Hollywood Reporter news items add Noel Purcell and Graham Summers to the cast, but their appearance in the released film has not been confirmed. Another Hollywood Reporter item noted that actors Lawrence Naismith and William Devlin switched roles as "Nathan" and "Hezrai" because Naismith had been delayed working on another production in London. An early November 1958 Hollywood Reporter article indicated that Vidor had secured government permission for the use of Madrid's Monasterio de San Lorenzo del Escorial, built by King Philip in 1577.
Solomon and Sheba was loosely based on the characterization of King Solomon found in the Bible's Old Testament books of 1 Kings and 2 Chronicles. The film accurately depicts King David's selection of Solomon over his older half-brother Adonijah (and nine other older brothers) to rule Israel after his death.

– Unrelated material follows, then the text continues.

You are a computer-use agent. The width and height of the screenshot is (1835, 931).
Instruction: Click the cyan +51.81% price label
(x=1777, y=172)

Solomon's coronation conducted before David's death is also portrayed in the film as presented in the Bible, but there is no indication in the film that this was likely brought about by Solomon's mother Bathsheba and the prophet Nathan in order to halt an attempted take-over by Adonijah. Solomon's dedication to building a great temple to house the Ark of the Covenant (containing the Ten Commandments) and early devotion to God are reflected in Solomon and Sheba. The film does not mention that Solomon, like David before him, was polygamous and among his many wives was the daughter of the Pharaoh of Egypt, with whom Solomon eventually made an alliance. As depicted in the film, Abishag lived in the palace under David's care and is described as a Shummanite. After David's death, Adonijah petitioned Bathsheba to ask Solomon for permission to marry Abishag and, outraged, Solomon slayed Adonijah.

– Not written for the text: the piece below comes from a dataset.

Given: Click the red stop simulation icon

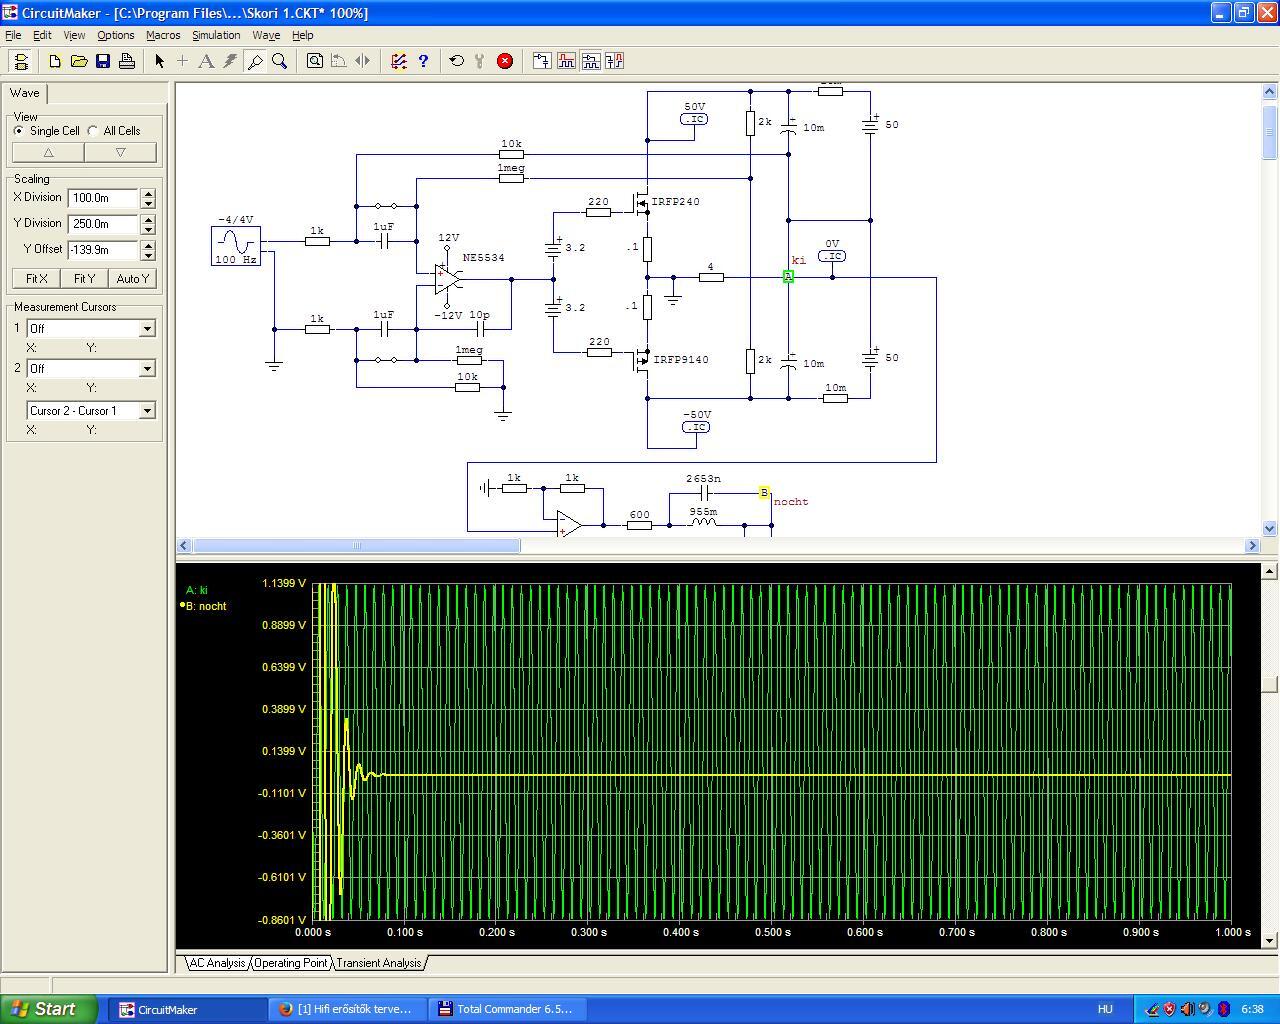Looking at the screenshot, I should [505, 61].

Unclear from either Biblical or Islamic traditions is the depth of the relationship between Solomon and Makeda, the Queen of Sheba. The kingdom of Sheba, the ancient name for Abyssinia, was, as shown in Solomon and Sheba, safe for many years because of its remote location and good relationship with Egypt. The Biblical account and various Islamic myths agree that Makeda visited Jerusalem in order to confirm Solomon's reputation for having great wisdom. More elaborate legends indicate the queen devised a number of riddles to confound the king and was impressed by his quick, intellectual responses. Both the Biblical books of Kings and Chronicles state that the queen presented Solomon with lavish and rare gifts from her native land before returning to her country. Ethiopian tradition indicates that Makeda returned to Sheba and bore Solomon's son Menelik, who later became the first emperor of Ethiopia.

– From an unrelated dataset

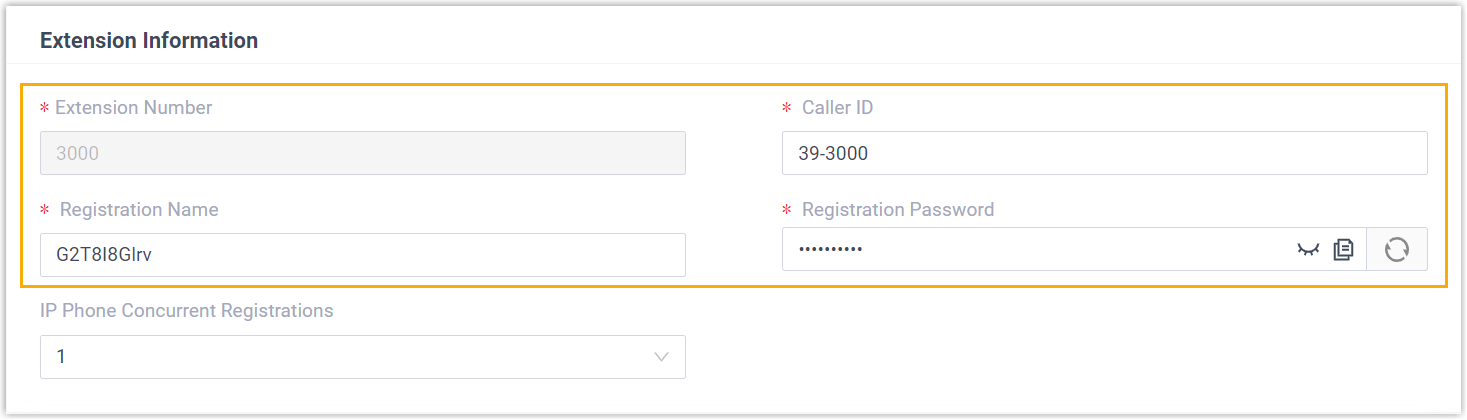1467x420 pixels.
Task: Click the greyed-out 3000 extension value
Action: 77,154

Solomon and Sheba portrays the queen as using idolatry to bring the downfall of Solomon. Historical accounts note that Solomon's great wealth and polygamy contributed to his gradual drift from Judaic law and his ultimate demise. Solomon died after a forty year rule and Israel split into two kingdoms, Israel and Judah. Another film inspired by the story of Solomon and Sheba was the 1921 Fox film The Queen of Sheba, directed by J. Gordon Edwards, and starring Betty Blythe and Fritz Leiber (see AFI Catalog of Feature Films, 1921-30).